How the turtle got its shell

In my post bashing that silly article claiming to have figured out how endoskeletons evolved from exoskeletons, there was a good question buried in the comments, and I thought I’d answer it.

Are there any models pulled out of arses which explain the turtle’s unique skeleton?

Yes! I mean, no, not pulled out of arses, but there is a lot of really good and persuasive research that uses evidence to show how the turtle skeleton evolved.

First, I can see how this question popped up in a discussion of the evolution of endo/exoskeletons: the turtle shell is an excellent example of an exoskeleton that evolved in a vertebrate lineage at some time in the Triassic, so it’s definitely relevant. Also, turtle skeletons are a bit weird. The shell is made up of the animal’s ribs fused to plates of dermal bone — that is, sheets of bone formed directly by the ossification of the dermis of the skin (an exoskeleton!) rather than by ossification of cartilaginous centers deeper in the body (endoskeletons). The ribs and vertebrae are ‘endoskeletal’, formed by chondrogenesis and ossification, while the scutes or plates of the shell are dermal bone, so this structure also represents the fusion of two kinds of bone. The confusing bit is the scapula, or shoulder blade; yours, as you can tell, is outside the rib cage, but in turtles, the scapula is located inside the ribs of the shell. So somehow the ribs and scapulae in turtles have flipped their relative positions, which sounds like a radical transformation, and it’s not at all clear how you could do that gradually in evolution.
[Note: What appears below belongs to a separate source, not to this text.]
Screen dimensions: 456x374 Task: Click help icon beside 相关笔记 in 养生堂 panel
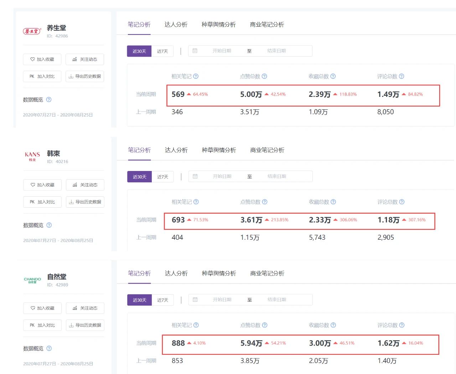tap(196, 76)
Here is a comparative diagram of cross sections of a turtle and a chicken to illustrate the difference. The ribs (r) are in light green while the scapula (sc) is in dark red. Notice how the shell makes a kind of shield over the whole turtle, with the scapula and whole shoulder girdle underneath and the forelimbs attached to it? While in the chick the ribs are the deepest bones, with the scapulae on the outside? How did that that happen?

Comparison of deep (as, serratus anterior; lsr, levator scapulae and rhomboid complex) and superficial (ld, latissimus dorsi; p, pectoralis) muscles connecting the trunk and shoulder girdle/forelimb.

The answer, as you might guess, comes from looking at how it gets that way in the development of modern turtles, because as you all know by now, developmental biology rules.

The early turtle embryo looks like a generic tetrapod embryo. The first sign of a significant morphological difference is the appearance of a thickened ridge of skin between the limbs, which eventually expands to form a ring marking the margins of the shell. This structure is called the carapace ridge (CR), and you can see it in the cross sections of embryos at two different ages below.

Carapace ridge and rib entry into the CR of Tra- chemys scripta. Mallory’s tri- ple stain of embryos sectioned serially on (A) day 23 and (B) day 29 of incubation. The CR has formed by day 23, but rib entry (arrow in (B)) is not seen until a few days later. The sections are taken through ex- tended limb buds (L) that can be seen for comparison.